TELERENT LEASING CORPORATION v. EQUITY ASSOCIATES, INC., Ted F. Karam, Paso Del Norte Hotel Corporation, Eduard Vasquez, and Uniworld Management Corporation.

No. 7710SC509.

Court of Appeals of North Carolina.

June 20, 1978.

*231 Broughton, Broughton & Boxley by William G. Ross, Jr., Raleigh, for plaintiff.

Poyner, Geraghty, Hartsfield & Townsend by Marvin D. Musselwhite, Jr., and Cecil W. Harrison, Jr., Raleigh, for defendants-appellants.

BROCK, Chief Judge.

Eduard Vasquez and Uniworld Management Corporation were not parties to the motion to dismiss and are not parties to this appeal. All reference to defendants in this opinion are to defendants Equity, Karam, and Hotel Corporation.

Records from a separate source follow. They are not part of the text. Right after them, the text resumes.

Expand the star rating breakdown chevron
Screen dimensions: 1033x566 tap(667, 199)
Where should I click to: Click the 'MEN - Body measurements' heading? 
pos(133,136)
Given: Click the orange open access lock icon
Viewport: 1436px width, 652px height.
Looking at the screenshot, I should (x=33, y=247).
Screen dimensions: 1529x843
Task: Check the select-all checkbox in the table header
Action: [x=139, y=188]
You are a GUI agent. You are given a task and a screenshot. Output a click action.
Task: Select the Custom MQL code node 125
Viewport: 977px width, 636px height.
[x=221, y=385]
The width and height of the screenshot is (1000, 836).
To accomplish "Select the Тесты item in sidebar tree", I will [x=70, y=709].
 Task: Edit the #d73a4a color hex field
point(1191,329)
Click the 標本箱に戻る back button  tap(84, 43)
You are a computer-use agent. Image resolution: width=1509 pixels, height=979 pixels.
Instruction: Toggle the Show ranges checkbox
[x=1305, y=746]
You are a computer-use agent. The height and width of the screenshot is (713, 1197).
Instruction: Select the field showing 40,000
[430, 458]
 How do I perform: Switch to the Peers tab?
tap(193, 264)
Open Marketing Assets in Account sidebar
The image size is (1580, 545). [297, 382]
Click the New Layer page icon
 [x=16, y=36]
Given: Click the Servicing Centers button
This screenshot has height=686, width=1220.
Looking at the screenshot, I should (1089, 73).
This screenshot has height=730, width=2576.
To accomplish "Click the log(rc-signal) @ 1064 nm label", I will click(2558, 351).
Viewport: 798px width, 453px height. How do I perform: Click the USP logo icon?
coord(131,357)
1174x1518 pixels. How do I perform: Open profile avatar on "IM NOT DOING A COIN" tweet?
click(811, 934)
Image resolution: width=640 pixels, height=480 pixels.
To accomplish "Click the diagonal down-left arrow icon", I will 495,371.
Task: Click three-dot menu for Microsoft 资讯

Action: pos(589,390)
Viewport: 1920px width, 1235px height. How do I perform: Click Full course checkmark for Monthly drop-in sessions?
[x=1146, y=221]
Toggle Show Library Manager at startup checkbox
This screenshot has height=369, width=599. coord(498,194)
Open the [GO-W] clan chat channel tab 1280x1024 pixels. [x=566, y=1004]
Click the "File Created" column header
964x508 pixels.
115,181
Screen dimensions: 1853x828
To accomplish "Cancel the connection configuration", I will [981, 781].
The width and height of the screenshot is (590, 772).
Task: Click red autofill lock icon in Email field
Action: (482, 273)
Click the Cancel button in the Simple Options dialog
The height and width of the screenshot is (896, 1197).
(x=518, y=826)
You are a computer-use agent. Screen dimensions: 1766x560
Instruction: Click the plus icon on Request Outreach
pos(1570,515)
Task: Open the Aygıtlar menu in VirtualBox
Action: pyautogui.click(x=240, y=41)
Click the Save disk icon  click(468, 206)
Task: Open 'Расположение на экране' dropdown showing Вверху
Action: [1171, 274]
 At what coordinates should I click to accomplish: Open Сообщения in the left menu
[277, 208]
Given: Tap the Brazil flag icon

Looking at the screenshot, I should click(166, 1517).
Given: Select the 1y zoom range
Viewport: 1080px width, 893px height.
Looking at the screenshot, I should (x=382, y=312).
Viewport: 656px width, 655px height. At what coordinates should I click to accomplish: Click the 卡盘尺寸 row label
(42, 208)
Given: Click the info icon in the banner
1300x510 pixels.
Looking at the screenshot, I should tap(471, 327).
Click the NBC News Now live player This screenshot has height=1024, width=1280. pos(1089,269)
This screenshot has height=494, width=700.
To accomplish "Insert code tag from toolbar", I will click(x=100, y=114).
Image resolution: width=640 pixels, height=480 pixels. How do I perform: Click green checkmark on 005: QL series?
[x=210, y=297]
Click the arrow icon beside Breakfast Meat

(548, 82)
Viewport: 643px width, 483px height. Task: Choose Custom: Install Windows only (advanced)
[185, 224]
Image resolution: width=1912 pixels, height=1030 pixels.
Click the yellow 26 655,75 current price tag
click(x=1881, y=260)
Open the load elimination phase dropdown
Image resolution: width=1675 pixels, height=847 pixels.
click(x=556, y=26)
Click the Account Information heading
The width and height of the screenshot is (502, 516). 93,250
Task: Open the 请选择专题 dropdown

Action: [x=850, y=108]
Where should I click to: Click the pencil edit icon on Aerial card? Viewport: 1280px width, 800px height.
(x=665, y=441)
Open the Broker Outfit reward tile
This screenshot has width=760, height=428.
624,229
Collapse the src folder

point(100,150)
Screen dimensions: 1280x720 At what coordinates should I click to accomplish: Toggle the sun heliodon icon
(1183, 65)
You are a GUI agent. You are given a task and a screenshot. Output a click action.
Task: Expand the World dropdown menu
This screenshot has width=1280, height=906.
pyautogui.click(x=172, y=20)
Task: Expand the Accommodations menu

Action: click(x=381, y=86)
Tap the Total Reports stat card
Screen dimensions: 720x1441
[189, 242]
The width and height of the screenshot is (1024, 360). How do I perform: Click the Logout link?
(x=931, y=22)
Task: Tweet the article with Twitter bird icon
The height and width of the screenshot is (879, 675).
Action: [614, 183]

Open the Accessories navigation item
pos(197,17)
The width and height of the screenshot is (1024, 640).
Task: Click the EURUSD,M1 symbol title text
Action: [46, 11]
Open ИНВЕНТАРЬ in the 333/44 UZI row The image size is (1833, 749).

The sole question posed by this appeal is whether the trial court acquired in personam jurisdiction over defendants. The resolution of this question involves a two-fold determination: (1) is there a statutory basis for the exercise of jurisdiction by the courts of this State over these defendants in this action, and (2) if so, does the exercise of this power violate due process of law? See Dillon v. Funding Corp., 291 N.C. 674, 231 S.E.2d 629 (1977).

The order of the trial court contained no findings of fact or conclusions of law. The trial court was under no duty to make findings of fact and conclusions of law on this motion absent request by a party. G.S. 1A-1, Rule 52(a)(2). No such request appearing in the record, we presume "that the court on proper evidence found facts to support its judgment." *232 Sherwood v. Sherwood, 29 N.C.App. 112, 113-114, 223 S.E.2d 509, 510-511 (1976).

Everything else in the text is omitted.